Microscopic
DC-TDHF
study of heavy-ion potentials and fusion cross sections,
V. E. Oberacker, Vanderbilt
University, USA − The
calculation of heavy-ion interaction potentials is of
fundamental importance
for the study of fusion reactions between stable and
neutron-rich nuclei, and
for the study of superheavy element production.
We
have
developed a new microscopic method to extract ion-ion potentials
directly
from the TDHF time-evolution of the nuclear system. The only input is the
effective NN interaction
(Skyrme), there are no adjustable parameters.
In
the
DC-TDHF approach [1] the TDHF time-evolution takes place with no
restrictions.
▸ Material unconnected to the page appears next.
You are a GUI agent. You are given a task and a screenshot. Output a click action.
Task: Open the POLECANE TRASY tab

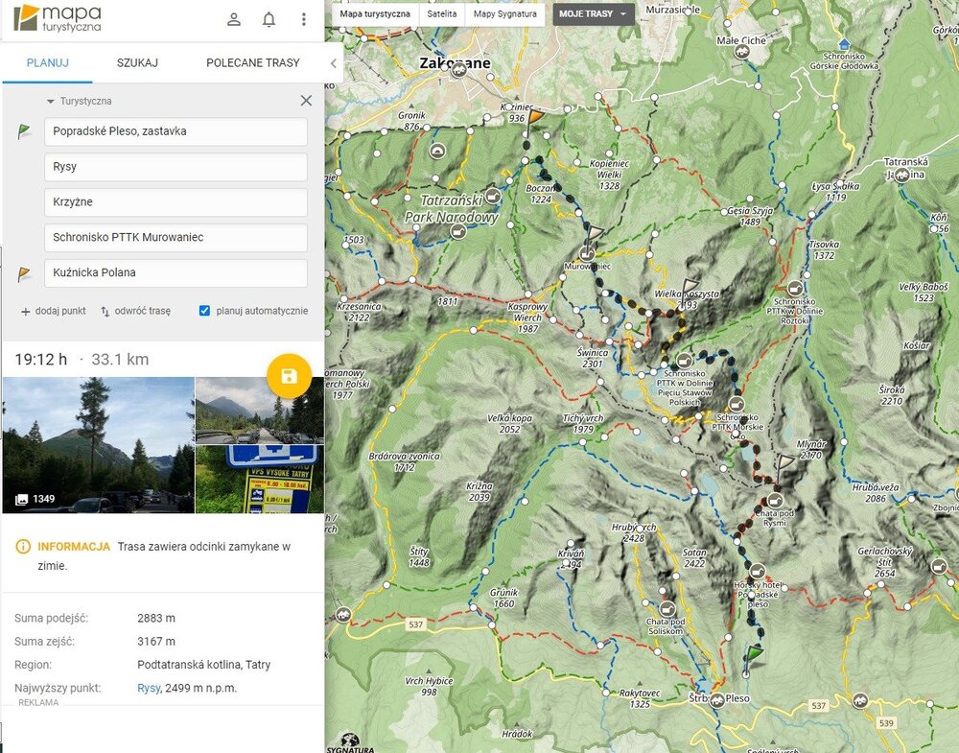252,63
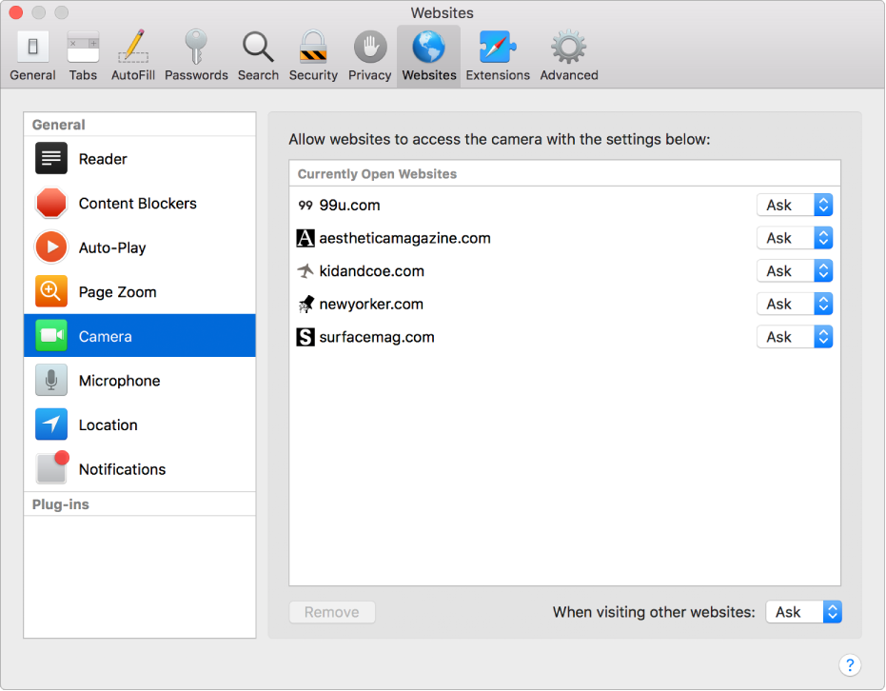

At
certain times during
the evolution the instantaneous density is used to perform a
static
Hartree-Fock minimization while holding the neutron and proton
densities
constrained to be the corresponding instantaneous TDHF
densities. There is no
need to introduce constraining operators which assume that the
collective
motion is confined to the constrained phase space. Rather, we have a
self-organizing system which
selects its path following the microscopic dynamics.
Some
of
the effects included in DC-TDHF are: neck formation, mass
exchange, internal
excitations, deformation effects to all order, and nuclear
alignment for
deformed systems.
From
the
calculations, carried out on a 3-D lattice, we obtain heavy-ion
interaction
potentials, fusion/capture cross sections, dynamic excitation
energies E*(t)
during the collision, and pre-equilibrium photon emission due to
giant
resonances excitation in fusion reactions. The theory has been
applied to the
reactions 64Ni+132Sn [2], 64Ni+64Ni
[3],
16O+208Pb [4], 70Zn+208Pb
and 48Ca+238U
[5], and 132,124Sn+96Zr [6]. Very recent
calculations for
40,48Ca+124,132Sn fusion rections
(measured at HRIBF)
will be presented.
We
have
also developed a new method [7] to calculate the ion-ion
potential in
terms of building blocks which we refer to as ”single-particle
interaction
potentials''. The
breakdown of the
ion-ion potential to the single-particle level shows which
states are driving
the system towards fusion (bonding states) and which states
resist fusion
(anti-bonding states).
[1]
A. S. Umar and V.
E. Oberacker, Phys. Rev. C 74,
021601(R) (2006).
[2]
A. S. Umar and V.
E. Oberacker, Phys. Rev. C 76,
014614 (2007).
[3]
A. S. Umar and V.
E. Oberacker, Phys. Rev. C 77,
064605 (2008).
[4]
A. S. Umar and V.
E. Oberacker, Eur. Phys. J. A 39,
243 (2009).
[5]
A. S. Umar, V. E.
Oberacker, J. A. Maruhn and P.-G.
Reinhard, Phys. Rev. C 81,
064607 (2010).
[6]
V. E. Oberacker, A.
S. Umar, J. A. Maruhn and P.-G. Reinhard, Phys. Rev. C 82, 034603 (2010).